INSTRUÇÕES DA TAREFA:
Copie, sem qualquer alteração, tudo o que vai de "O primeiro-ministro britânico, Keir" até "o favorito indiscutível." na notícia sobre a renúncia de Starmer.

### TEXTO FORNECIDO ###

O primeiro-ministro britânico, Keir Starmer, anunciou na manhã desta segunda-feira (22) que vai renunciar ao cargo.
Com o anúncio de Starmer, um novo líder deverá assumir o poder até o retorno do parlamento em setembro, abrindo caminho para nova liderança até setembro, em meio à instabilidade política no Reino Unido.
Menos de dois anos depois de ter conquistado uma vitória eleitoral esmagadora que prometia acabar com o caos na política britânica, Starmer afirmou que estava claro que o seu partido queria a sua saída.
Em seu discurso, ele afirmou que as indicações para substituí-lo seriam abertas em 9 de julho. No entanto, seu rival, Andy Burnham, é o favorito indiscutível.

### DADOS PARA ANÁLISE ###

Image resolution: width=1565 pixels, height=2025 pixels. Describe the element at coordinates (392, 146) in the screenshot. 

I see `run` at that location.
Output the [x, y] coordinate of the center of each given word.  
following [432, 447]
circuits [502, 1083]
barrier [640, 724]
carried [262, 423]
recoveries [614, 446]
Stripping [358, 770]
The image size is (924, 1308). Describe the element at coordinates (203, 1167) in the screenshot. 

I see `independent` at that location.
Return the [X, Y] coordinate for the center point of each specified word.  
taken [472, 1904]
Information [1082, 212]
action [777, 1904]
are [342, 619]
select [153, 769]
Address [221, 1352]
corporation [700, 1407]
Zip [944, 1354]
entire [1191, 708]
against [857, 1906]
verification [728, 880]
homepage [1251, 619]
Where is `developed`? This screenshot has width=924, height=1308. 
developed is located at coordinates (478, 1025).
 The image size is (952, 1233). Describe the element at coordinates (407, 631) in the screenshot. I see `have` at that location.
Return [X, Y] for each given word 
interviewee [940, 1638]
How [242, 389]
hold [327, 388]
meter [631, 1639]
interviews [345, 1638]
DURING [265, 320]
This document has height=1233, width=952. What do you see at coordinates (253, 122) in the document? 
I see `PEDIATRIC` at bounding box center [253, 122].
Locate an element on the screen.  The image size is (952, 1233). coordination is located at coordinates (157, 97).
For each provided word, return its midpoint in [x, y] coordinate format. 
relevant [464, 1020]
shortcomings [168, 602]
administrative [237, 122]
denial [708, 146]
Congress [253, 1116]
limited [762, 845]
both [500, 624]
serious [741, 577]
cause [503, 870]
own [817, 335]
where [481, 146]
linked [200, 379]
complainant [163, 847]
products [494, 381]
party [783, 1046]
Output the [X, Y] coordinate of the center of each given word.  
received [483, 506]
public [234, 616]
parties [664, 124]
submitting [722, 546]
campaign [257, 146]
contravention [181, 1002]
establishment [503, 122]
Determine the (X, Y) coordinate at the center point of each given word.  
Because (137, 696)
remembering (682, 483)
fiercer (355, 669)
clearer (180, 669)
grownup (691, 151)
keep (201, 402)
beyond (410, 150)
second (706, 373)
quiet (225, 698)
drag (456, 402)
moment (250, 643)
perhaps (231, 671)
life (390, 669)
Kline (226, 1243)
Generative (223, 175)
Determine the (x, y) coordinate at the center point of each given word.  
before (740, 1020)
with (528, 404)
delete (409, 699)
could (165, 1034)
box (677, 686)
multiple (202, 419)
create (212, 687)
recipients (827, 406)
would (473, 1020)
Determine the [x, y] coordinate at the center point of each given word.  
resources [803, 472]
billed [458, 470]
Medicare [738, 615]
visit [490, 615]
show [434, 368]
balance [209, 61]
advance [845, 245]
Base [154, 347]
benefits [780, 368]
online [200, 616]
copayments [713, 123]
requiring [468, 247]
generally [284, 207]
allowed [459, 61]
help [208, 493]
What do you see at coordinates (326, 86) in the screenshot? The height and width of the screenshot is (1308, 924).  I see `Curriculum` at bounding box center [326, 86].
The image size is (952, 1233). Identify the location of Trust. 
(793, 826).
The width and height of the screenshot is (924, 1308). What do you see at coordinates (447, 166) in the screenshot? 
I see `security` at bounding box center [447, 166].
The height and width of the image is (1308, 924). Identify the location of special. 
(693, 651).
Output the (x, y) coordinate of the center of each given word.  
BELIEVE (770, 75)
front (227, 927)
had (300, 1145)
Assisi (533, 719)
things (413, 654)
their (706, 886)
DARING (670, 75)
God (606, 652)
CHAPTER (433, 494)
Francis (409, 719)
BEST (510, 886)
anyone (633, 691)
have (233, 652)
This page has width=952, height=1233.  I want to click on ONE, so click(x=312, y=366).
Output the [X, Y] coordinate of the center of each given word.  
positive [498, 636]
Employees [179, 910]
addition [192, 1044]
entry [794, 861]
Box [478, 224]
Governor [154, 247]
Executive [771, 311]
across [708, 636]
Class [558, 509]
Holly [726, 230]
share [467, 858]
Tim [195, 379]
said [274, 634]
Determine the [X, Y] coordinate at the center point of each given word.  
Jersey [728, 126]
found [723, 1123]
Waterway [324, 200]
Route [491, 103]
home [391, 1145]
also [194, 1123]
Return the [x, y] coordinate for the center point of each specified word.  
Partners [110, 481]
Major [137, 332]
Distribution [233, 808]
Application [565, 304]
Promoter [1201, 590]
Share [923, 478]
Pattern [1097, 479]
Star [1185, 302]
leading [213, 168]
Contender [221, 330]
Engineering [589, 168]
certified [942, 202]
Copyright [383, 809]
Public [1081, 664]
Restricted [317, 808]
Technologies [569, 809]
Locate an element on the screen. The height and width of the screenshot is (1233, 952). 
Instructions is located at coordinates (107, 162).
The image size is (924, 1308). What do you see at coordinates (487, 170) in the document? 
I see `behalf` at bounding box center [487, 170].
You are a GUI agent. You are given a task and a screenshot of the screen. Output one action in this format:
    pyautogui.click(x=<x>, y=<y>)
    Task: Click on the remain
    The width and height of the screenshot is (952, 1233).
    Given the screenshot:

###

SOLUÇÃO DO EXERCÍCIO:
O primeiro-ministro britânico, Keir Starmer, anunciou na manhã desta segunda-feira (22) que vai renunciar ao cargo.
Com o anúncio de Starmer, um novo líder deverá assumir o poder até o retorno do parlamento em setembro, abrindo caminho para nova liderança até setembro, em meio à instabilidade política no Reino Unido.
Menos de dois anos depois de ter conquistado uma vitória eleitoral esmagadora que prometia acabar com o caos na política britânica, Starmer afirmou que estava claro que o seu partido queria a sua saída.
Em seu discurso, ele afirmou que as indicações para substituí-lo seriam abertas em 9 de julho. No entanto, seu rival, Andy Burnham, é o favorito indiscutível.